Monday's parliamentary vote is the first serious test for President Mikheil Saakashvili, pictured, who is due to step down in 2013 after two consecutive five-year terms.
When Georgia elects a new parliament Monday, the small South Caucasus nation is likely to get the most global attention it's received since its 2008 war with Russia.
The vote has been labeled historic because the parliament will elect a prime minister who, thanks to a 2010 constitutional reform, will become more powerful than the president, who hitherto called the shots in the country of some 4 million inhabitants.
It also is the first serious test for President Mikheil Saakashvili, who weathered mass protests in 2007 and the conflict over South Ossetia one year later and is due to step down in 2013 after two five-year terms because the Constitution bars him from serving a third.
After the 2008 conflict, the Kremlin branded Saakashvili a war criminal and severed all ties with Georgia.
The parliamentary race is between two main rivals, Saakashvili's United National Movement and the Georgian Dream opposition coalition of billionaire businessman Bidzina Ivanishvili.
Most polls predict that the governing party will win, and pundits point out that the voting system favors the incumbent "party of power" by allocating 73 of the 150 parliamentary seats in first-past-the-post contests, in which newcomers typically fare badly.
Pundits have said that while Ivanishvili clearly presents the lesser evil from the Kremlin's perspective, Moscow should keep clear of making any public endorsement.
Nobody of political significance in Russia has made any public comments about the vote.
Sergei Markov, a pro-Kremlin pundit and vice rector of the Plekhanov Institute, said any public comment "would be used against Russian interests." He added that by airing any preference, Moscow would only harm "its" candidate.
"Being pro-Russia means discrediting yourself in today's Georgia," he said.
In fact, Saakashvili has accused Moscow of bankrolling Ivanishvili.
He told supporters at a Sept. 8 rally that Russia threw $2 billion into the elections "to finance its candidate." He later made it clear that he was referring to Ivanishvili.
The billionaire, who earned much of his fortune in Moscow in the 1990s, has in turn promised to improve ties with Georgia's northern neighbor while maintaining a pro-Western course.
Saakashvili also claimed that revelations about prisoner abuse in Tbilisi were part of a Moscow-orchestrated "conspiracy" ahead of the election, with the goal of forcing Georgia "back into Russia's imperial space."
Furthermore, Saakashvili suggested that Moscow was mulling another invasion by holding a large military exercise in the North Caucasus ahead of the election. The exercise ended Sept. 22.
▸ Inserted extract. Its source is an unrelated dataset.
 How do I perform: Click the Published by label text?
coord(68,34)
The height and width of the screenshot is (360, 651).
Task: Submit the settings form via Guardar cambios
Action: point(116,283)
"The occupant of our territories has vowed to accomplish in the next few weeks and months what it failed to do in 2008 and to use elections for this purpose," he said on Sept. 21, the Civil.ge news site reported.
While Moscow has kept mum, Western public opinion has shifted away from Saakashvili, whose reign was depicted as a beacon of hope for democracy when he assumed power in January 2004, following the bloodless Rose Revolution.
Lincoln Mitchell, an associate at Columbia University's Harriman Institute and one of the most prominent U.S. experts on Georgia, expressed sympathy for Ivanishvili in a documentary film posted on YouTube in mid-September.
Markov said victory for Ivanishvili would mean a "pivotal change of the situation," which could lead to much improvement.
A Russia-Georgia thaw would be welcomed not only by the hundreds of thousands of Georgians living in Russia, who have been hit hard by stringent work permit and visa requirements. Businesses are also set to benefit if Moscow lifts its ban on Georgian wine and mineral water, which has been in place since 2006.
However, most observers agree that the chances of an opposition victory are slim and that the main question is not whether Ivanishvili could win, but whether he could lose.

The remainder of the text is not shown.